Vais-te embora. Vejo agora todos os segundos, minutos, horas, dias, semanas, meses... anos a desfilarem diante de mim desde Junho de 2006 até hoje. Tantas palavras ficaram por dizer. Tantas mais ficarão presas no meu espírito. Em mim. Condenadas à eternidade da minha existência finita. Sonho… como sonho ver-me a envelhecer a teu lado. Ver teu sorriso, acordar com o teu olhar. Ou ficar acordado apenas a ouvir a tua respiração ou ver-te dormir. Discutir contigo. Ver-te a berrar comigo pelas pequenas coisas que nada são e tudo significam e dizer que te amo. Ver o teu sorriso e fazer dele o meu. Secar as tuas lágrimas e sentir a salina tristeza que nelas habita a abandonar o teu espírito. Abraçar-te. Amar-te. Unir-nos num sentido silêncio que as palavras não podem dizer por parcas são em sentimento, e o silêncio sentido de duas pessoas tudo diz.

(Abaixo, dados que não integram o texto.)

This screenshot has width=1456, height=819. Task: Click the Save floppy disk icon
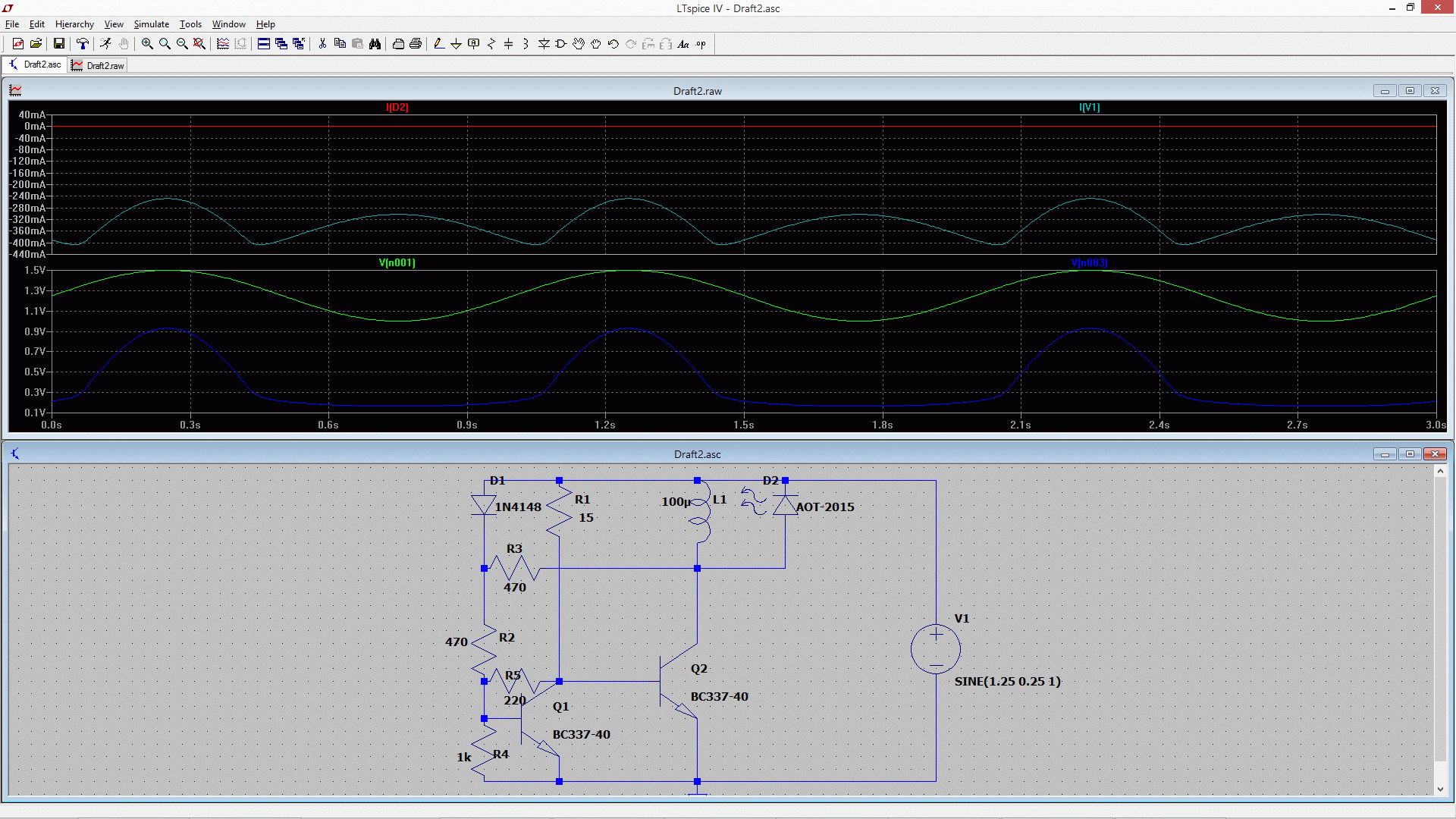coord(58,44)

Senti a alegria de criança a invadir o meu corpo ao ver-te. Uma alegre e viva dormência. Senti-me perfeito. De imediato pensei em dizer o que por ti sentia o quanto te amava (e amo). Depois de anos que pareceram décadas de angústia e mudo sofrimento explodi de emoção incontida e incontrolável. Sinto quando te vejo algo que foge de mim à demasiado tempo. Algo que na minha idade julgava ser impossível sentir. Sinto uma Timidez de Criança. Como quando somos pequenos e tudo é perfeito e certo. Onde os sorrisos são sinceros e sentidos. As palavras ditas com uma eloquência iletrada que escapa ao mais inteligente dos homens, mas que na sua, por vezes onomatopaica, simplicidade traduzem toda a verdade e pureza que no mundo devia existir.
A verdade é que a vida é feita de oportunidades. Qual barco que parte a uma hora prédefinida e por ninguém espera, comandado por um Comandante insensivel chamado Destino. O meu caminho foi demasiado longo. Com demasiados cruzamentos e passagens paralelas. Temo agora que partes que me tenha atrasado irremediavelmente. O barco talvez tenha partido e eu sinto que ainda estou longe do cais. Demasiado longe e demasiado perto. Consigo estender a minha mão e quase tocar-te...
Sorvo cada segundo que consigo olhar para ti com um prazer ávido mas saboreando-o dentro de mim como se conseguisse fazer arrastar o tempo para mil vezes mais a sua real duração. Arranjo desculpas para ir à tua sala. Observo os magnificência dos teus gestos... A sensualidade do teu andar... Tento que não me vejas e ao mesmo tempo desejo que o teu olhar cruze o meu.